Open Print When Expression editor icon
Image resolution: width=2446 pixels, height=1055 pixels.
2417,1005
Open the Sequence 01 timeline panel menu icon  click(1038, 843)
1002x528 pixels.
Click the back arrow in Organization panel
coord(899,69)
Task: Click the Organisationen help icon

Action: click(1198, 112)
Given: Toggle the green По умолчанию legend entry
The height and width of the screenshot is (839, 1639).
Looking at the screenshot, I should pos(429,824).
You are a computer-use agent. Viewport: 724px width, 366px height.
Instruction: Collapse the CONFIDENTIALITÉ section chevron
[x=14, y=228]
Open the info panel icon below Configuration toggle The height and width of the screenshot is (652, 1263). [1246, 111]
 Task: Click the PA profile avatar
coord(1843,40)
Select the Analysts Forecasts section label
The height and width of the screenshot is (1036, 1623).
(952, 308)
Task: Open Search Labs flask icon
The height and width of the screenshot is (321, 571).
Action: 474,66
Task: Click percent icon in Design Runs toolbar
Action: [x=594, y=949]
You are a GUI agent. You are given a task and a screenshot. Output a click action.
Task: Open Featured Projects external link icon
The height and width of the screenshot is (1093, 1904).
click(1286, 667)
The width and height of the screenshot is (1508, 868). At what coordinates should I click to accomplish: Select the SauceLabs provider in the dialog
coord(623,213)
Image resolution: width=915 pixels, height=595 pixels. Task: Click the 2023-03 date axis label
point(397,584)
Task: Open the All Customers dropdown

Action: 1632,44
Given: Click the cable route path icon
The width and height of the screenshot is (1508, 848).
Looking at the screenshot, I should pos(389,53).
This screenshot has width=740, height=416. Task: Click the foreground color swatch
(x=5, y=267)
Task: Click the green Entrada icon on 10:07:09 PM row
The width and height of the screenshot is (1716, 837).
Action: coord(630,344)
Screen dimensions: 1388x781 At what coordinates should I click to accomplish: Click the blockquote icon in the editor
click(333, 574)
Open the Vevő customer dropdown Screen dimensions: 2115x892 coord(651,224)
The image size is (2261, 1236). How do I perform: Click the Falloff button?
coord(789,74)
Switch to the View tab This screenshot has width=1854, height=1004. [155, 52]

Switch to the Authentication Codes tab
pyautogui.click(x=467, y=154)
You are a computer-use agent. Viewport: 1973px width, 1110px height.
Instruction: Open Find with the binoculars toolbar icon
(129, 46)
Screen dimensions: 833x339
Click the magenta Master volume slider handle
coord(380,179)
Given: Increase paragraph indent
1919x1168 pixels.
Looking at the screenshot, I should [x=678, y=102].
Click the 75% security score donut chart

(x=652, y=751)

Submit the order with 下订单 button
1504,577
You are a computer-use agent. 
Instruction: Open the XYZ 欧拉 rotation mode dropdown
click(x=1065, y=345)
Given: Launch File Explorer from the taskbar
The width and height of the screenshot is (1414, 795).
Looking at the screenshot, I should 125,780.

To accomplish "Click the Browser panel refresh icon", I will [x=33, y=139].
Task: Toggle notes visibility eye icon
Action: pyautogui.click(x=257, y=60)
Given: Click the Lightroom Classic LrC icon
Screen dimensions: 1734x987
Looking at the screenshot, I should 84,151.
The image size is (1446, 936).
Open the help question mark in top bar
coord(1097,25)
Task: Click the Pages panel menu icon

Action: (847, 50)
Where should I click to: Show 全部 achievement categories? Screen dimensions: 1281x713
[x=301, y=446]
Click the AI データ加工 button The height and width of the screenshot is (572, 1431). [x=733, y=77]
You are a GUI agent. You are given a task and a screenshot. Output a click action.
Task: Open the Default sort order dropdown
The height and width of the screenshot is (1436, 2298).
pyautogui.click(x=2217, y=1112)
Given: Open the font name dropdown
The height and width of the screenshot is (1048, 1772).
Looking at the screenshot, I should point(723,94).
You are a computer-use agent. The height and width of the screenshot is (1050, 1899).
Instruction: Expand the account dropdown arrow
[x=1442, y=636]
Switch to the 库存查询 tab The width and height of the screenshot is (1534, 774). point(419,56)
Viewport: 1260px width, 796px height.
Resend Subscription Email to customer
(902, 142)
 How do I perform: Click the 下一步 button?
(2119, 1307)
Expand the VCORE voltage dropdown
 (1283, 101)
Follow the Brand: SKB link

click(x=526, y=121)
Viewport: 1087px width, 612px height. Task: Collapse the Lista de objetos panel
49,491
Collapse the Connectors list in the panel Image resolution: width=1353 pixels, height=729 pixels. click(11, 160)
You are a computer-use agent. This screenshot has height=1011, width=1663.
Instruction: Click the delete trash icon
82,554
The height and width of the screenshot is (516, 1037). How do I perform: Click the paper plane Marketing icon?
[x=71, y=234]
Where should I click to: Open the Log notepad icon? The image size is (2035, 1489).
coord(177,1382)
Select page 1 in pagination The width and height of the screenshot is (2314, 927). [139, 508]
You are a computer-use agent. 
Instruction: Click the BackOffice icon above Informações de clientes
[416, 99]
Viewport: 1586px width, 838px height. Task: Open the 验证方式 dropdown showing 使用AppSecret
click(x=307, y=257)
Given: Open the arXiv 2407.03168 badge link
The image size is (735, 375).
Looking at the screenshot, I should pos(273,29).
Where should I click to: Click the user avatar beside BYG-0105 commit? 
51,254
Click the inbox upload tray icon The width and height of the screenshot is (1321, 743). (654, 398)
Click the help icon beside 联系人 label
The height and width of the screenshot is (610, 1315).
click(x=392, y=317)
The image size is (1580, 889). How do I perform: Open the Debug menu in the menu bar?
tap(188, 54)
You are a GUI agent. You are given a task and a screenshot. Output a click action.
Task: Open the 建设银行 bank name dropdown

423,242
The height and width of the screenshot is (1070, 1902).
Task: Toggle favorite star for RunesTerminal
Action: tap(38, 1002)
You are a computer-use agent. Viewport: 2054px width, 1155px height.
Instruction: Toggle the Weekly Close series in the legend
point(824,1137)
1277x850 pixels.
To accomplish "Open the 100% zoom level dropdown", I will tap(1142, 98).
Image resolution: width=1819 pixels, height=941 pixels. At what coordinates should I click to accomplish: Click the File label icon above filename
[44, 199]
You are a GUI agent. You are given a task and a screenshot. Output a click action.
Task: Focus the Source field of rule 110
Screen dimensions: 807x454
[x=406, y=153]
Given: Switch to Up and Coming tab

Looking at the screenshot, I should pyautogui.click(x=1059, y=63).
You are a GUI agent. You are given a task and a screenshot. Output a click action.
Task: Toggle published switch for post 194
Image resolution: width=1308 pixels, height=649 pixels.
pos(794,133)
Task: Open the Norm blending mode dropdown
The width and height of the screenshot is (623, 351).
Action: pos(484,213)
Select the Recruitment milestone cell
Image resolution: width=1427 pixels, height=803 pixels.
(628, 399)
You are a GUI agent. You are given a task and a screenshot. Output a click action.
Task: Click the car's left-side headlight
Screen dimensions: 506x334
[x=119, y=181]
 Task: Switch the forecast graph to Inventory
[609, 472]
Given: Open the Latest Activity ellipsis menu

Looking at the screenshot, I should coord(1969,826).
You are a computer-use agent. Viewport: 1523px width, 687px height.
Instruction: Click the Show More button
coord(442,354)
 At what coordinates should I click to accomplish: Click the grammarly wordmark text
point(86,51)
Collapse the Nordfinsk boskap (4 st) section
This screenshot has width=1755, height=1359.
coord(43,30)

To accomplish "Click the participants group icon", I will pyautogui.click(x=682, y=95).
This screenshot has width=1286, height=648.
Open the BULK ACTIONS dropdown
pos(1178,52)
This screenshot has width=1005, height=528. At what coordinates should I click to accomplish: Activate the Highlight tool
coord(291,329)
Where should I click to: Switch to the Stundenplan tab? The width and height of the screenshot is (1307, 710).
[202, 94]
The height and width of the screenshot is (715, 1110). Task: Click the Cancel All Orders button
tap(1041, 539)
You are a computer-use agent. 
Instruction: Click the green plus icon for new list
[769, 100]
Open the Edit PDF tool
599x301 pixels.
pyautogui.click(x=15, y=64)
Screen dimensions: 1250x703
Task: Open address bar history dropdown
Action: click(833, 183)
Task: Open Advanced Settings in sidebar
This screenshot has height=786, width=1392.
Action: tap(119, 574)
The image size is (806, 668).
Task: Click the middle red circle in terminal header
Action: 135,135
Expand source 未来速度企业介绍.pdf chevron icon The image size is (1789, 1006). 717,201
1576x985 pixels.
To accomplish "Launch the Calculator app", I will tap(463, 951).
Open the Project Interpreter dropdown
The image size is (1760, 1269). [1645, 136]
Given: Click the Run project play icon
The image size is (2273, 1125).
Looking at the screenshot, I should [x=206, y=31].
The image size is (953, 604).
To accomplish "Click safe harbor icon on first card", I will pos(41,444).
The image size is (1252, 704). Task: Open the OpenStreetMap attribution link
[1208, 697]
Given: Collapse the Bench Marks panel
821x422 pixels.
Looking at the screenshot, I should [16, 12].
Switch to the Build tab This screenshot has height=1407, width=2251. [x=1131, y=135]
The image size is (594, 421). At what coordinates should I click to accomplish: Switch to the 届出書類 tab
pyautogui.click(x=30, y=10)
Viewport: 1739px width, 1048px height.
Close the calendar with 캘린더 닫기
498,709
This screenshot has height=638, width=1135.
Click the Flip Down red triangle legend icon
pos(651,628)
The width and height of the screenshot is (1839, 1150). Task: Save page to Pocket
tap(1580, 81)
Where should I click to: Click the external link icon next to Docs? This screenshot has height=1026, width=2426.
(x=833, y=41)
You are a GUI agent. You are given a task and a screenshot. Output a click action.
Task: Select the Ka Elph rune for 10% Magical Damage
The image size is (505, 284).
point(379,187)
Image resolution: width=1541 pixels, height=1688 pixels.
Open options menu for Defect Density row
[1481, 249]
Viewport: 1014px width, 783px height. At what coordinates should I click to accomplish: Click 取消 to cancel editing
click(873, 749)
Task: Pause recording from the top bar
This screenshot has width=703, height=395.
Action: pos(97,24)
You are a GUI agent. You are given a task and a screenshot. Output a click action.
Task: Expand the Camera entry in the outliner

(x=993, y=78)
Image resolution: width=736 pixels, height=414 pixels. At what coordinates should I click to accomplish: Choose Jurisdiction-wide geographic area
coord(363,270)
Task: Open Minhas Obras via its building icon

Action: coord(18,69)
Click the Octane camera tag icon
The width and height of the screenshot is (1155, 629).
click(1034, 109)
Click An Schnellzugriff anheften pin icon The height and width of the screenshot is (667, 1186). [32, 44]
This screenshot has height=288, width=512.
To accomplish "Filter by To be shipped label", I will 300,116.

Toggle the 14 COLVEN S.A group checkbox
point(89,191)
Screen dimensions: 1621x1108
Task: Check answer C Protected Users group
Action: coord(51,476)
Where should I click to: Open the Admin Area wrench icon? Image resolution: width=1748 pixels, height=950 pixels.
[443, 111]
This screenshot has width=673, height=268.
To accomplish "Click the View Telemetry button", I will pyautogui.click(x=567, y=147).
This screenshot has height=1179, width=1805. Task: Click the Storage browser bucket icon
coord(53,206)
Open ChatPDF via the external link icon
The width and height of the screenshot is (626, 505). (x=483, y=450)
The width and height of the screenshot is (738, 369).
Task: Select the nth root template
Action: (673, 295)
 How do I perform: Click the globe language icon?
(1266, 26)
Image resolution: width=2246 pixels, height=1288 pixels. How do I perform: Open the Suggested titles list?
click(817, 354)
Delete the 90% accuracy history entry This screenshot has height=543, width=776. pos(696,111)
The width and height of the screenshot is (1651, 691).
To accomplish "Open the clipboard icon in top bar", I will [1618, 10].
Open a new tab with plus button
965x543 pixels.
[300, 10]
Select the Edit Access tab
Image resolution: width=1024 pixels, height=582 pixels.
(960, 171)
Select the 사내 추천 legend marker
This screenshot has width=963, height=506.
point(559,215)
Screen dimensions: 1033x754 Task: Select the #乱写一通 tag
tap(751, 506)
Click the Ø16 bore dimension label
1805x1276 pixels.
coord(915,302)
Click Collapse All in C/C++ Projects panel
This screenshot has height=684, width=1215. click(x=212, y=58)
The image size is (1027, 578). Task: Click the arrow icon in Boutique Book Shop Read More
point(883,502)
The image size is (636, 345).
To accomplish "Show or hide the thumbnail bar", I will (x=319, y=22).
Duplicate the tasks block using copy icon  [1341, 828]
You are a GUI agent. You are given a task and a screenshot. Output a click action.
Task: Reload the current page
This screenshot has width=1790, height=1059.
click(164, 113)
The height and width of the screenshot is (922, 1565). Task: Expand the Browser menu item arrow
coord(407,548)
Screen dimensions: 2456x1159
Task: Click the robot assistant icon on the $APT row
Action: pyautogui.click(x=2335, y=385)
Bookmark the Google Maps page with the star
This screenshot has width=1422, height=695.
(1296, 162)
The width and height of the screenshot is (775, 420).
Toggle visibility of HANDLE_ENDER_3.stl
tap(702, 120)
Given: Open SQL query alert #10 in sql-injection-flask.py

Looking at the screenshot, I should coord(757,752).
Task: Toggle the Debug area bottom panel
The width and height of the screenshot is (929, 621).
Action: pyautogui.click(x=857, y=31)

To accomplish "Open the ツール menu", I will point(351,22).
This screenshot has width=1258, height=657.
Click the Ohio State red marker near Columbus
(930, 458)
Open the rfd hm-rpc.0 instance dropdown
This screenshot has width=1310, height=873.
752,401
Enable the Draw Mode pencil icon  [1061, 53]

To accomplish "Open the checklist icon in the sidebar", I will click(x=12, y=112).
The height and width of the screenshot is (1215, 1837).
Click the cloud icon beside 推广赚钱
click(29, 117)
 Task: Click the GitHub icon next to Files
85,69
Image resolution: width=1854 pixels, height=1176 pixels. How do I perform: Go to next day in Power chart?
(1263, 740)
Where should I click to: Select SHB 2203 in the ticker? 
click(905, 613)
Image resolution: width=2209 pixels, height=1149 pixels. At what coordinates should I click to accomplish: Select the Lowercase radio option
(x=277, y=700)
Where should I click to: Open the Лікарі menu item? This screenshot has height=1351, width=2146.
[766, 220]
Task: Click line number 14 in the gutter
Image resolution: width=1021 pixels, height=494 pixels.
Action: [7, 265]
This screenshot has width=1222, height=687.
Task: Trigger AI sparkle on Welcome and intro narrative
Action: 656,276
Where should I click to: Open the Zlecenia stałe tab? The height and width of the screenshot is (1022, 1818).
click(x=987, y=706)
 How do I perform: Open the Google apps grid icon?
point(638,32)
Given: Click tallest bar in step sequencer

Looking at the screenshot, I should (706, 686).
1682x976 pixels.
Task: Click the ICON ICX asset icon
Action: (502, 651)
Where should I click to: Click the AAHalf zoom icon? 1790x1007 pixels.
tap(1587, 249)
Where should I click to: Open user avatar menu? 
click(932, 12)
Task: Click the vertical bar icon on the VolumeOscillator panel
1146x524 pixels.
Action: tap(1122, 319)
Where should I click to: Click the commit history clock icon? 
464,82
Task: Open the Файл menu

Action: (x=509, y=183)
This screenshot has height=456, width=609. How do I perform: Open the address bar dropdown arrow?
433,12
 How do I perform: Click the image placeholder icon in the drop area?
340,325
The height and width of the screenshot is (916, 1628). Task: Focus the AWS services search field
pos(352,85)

:: Your goal ::
Ending with the line containing "Given: Toggle the", please print exactly the lines of the material above from its first line onward, and nothing else.

:: Output of the exercise ::
Open Print When Expression editor icon
Image resolution: width=2446 pixels, height=1055 pixels.
2417,1005
Open the Sequence 01 timeline panel menu icon  click(1038, 843)
1002x528 pixels.
Click the back arrow in Organization panel
coord(899,69)
Task: Click the Organisationen help icon

Action: click(1198, 112)
Given: Toggle the green По умолчанию legend entry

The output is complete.